Betsy DeVos Held In Contempt For Violating Order On Student Loans

The Education Department improperly tried collecting on loans to former students defrauded by the defunct for-profit chain Corinthian Colleges.

Education Secretary Betsy DeVos was held in contempt of court by a federal judge on Thursday and ordered to pay a $100,000 fine after wrongly trying to collect on student loans taken out to attend a chain of now-shuttered for-profit colleges.

U.S. Magistrate Judge Sallie Kim wrote in her order that there was “no question” that DeVos’ Education Department “harmed individual borrowers who were forced to repay loans either through voluntary actions or involuntary methods.”

Around 16,000 people were affected by the department’s continued efforts to collect on the loans, even after the judge ordered it to stop. Of those, 1,808 faced wage garnishment or offsets from their tax refunds, and 847 saw their credit scores negatively impacted. The borrowers have since been reimbursed, according to the department.

Kim wrote that “the evidence shows” the department made “only minimal efforts to comply with the preliminary injunction.”

The judge had ordered DeVos’ Education Department to stop collecting on the loans in May 2018. After discovering her order had not been followed, Kim issued a sharp rebuke of the department earlier this month.

“I’m not sending anyone to jail yet, but it’s good to know I have that ability,” the judge said at the time, Politico reported.

It is extremely rare for a court to hold a Cabinet secretary in contempt of court, and DeVos is facing fresh calls for her resignation over the issue.
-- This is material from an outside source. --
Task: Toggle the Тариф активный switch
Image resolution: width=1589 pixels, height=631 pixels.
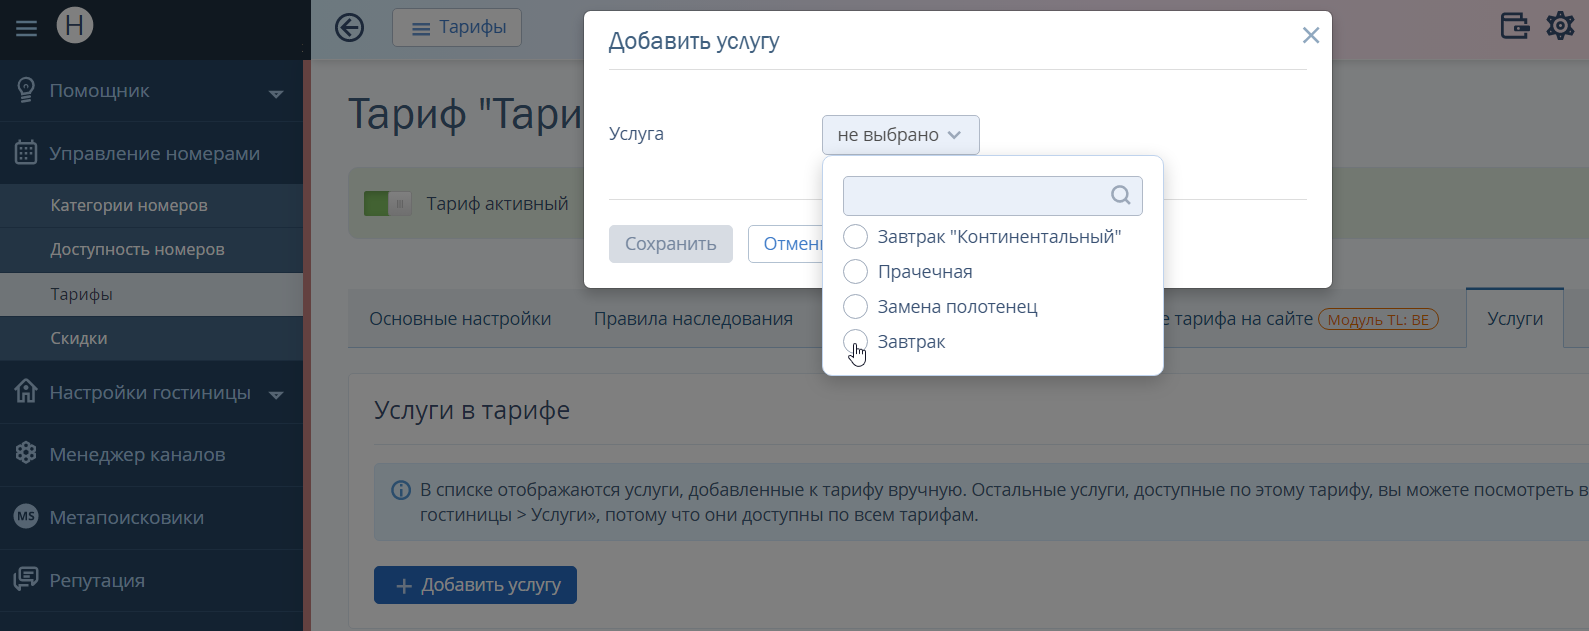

Because DeVos is named in the lawsuit in her official capacity as education secretary, the billionaire school-choice activist will not be personally responsible for paying the fine. The $100,000 will go toward debt relief promised to former students of Corinthian Colleges, who former President Barack Obama’s administration found were defrauded by the company.

Corinthian Colleges, which closed in 2015, was found to have inflated job-placement rates of graduates by counting students who were employed prior to enrollment as successfully placed, and by paying temporary employment agencies to hire graduates.

“We’re disappointed in the court’s ruling,” the Education Department said in a tweet. “We acknowledged that servicers made unacceptable mistakes.”